In the eyewitness account published in 1912 of his voyage on the RMS Titanic, passenger Frank Browne refers to a bottle of Apollinaris Water on the dining table in the First Class Dining Saloon.

The water receives a brief mention in the short story "Counterparts" by James Joyce, included in his collection Dubliners (1914): "Farrington stood a drink all round. Weathers said he would take a small Irish and Apollinaris. Farrington, who had definite notions of what was what, asked the boys would they have an Apollinaris too."

During World War I, rival manufacturer Perrier ran an advertisement urging people to drink their French water, rather than that of their German rival.

José Maria de Eça de Queirós The Capital (1925) includes the following passage: "Then he became very affable with Arthur; offered him of his Apollinaris water to mix with the wine, gave him news about the little dog: it had arrived perfectly well, it was the joy of the girls! A darling!"

John Dos Passos' novel The 42nd Parallel (1930) includes the line "Morton stood sleekhaired between them with a tray on which were decanters, tall glasses full of ice and some open splits of Apollinaris."

Dorothy L. Sayers' short story "Sleuths on the Scent", in the collection Hangman's Holiday (1933), includes the line "...in the commercial room at the Pig and Pewter....a young man and a girl in motor-cycling kit were whispering together at another table over a whisky-and-polly and a glass of port."

In E. F. Benson's novel Lucia's Progress (1935), the character Lucia discovers a fragment of glass marked with the letters "Apol", and concludes that the remains of a Roman temple lie beneath her garden. She subsequently finds the rest of the bottle, which supplies the full inscription "Apollinaris", and promptly ceases her excavations.
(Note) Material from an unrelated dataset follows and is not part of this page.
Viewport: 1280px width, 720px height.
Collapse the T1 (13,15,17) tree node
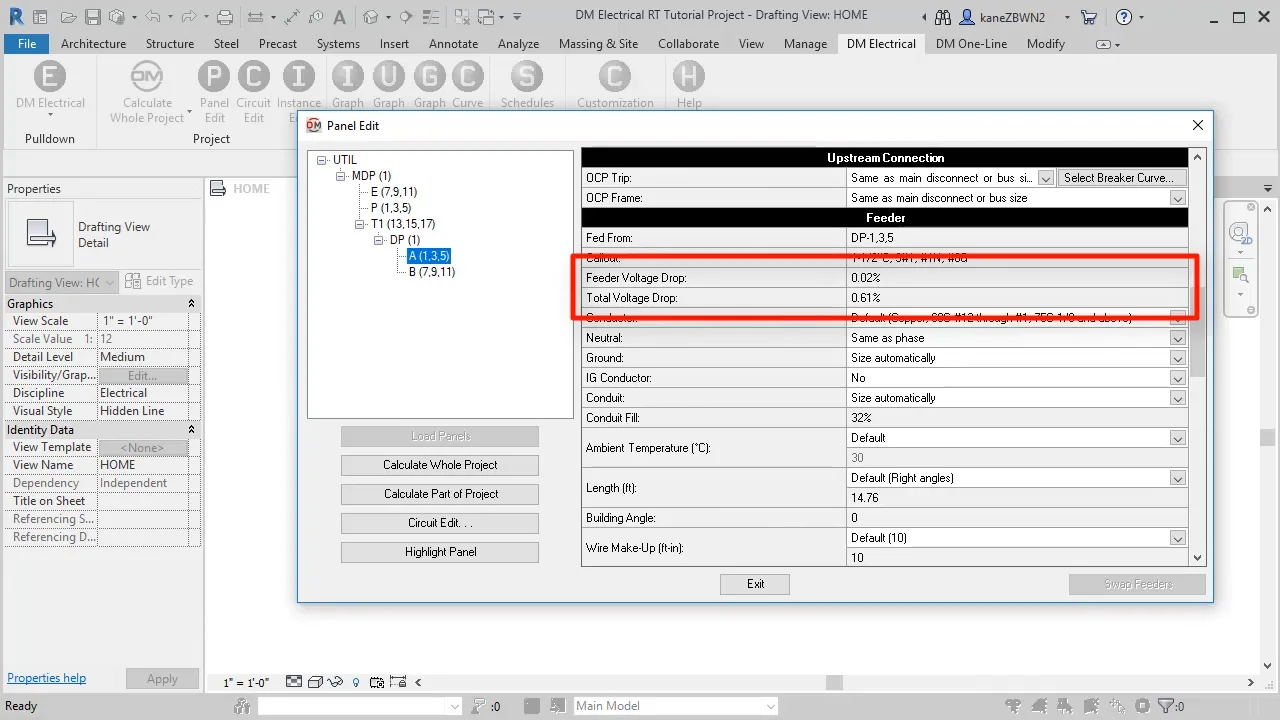[361, 224]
In the UK and Ireland, Apollinaris was sold in small bottles, which were marketed as "The Baby 'Polly". In the Ealing Studios film comedy My Learned Friend (1943), bumbling barrister Mr. Babbington (Claude Hulbert) orders a "Baby 'Polly" in a disreputable café in Stepney.

The poem "Sun and Fun" by Sir John Betjeman, published in 1954, includes the stanza:

I pulled aside the thick magenta curtains
– So Regency, so Regency, my dear –
And a host of little spiders
Ran a race across the ciders
To a box of baby 'pollies by the beer.

In the French film, A Monkey in Winter (1962; directed by Henri Verneuil), some men drinking in a bar try to remember the name of a poet, whose verses a former friend, said to be pretentious, always used to quote. They remember only that the name sounded like that of a mineral water, and they eventually agree on Apollinaris. The poet was in fact Apollinaire, who is indeed quoted by the main character in the film.
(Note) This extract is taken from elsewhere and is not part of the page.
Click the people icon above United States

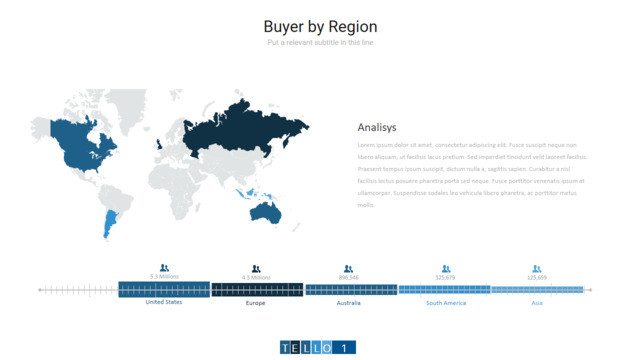click(x=164, y=268)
In the film American Psycho (2000), Patrick Bateman, played by Christian Bale, offers Detective Kimball (Willem Dafoe) a bottle of Apollinaris, which he politely tries to refuse. Bateman insists, also offering a lime.
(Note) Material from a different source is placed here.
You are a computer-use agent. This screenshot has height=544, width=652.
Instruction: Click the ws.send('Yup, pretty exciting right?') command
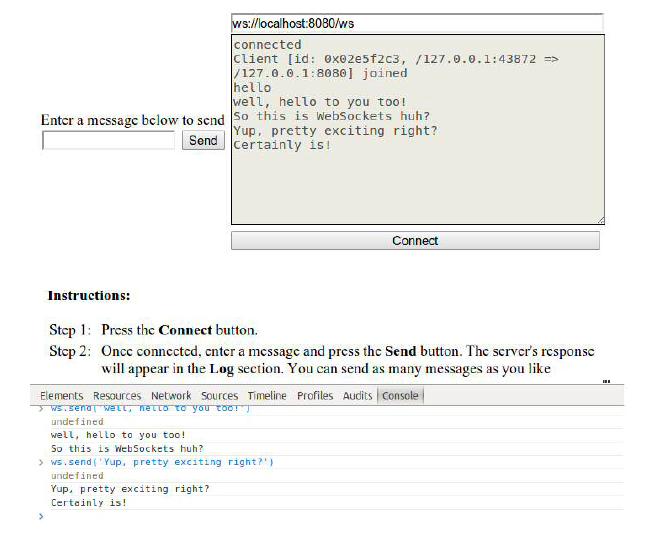click(162, 462)
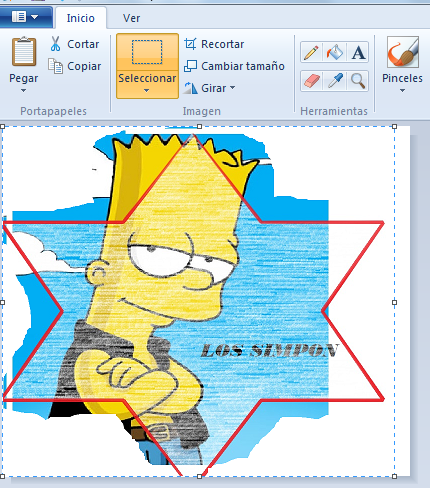Click the Copiar button

click(74, 66)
The German language documentary Hitlers Todesbrigaden (2010), made by Andreas Novak, includes a reenacted scene in which Apollinaris bottles appear prominently on a serving tray brought to Nazi officers.

In the novel The Peripheral (2014) by William Gibson, the automatic minibar refuses to serve alcoholic drinks to Wilf Netherton and he is compelled to request Perrier. The minibar replies, "May I suggest Apollinaris water".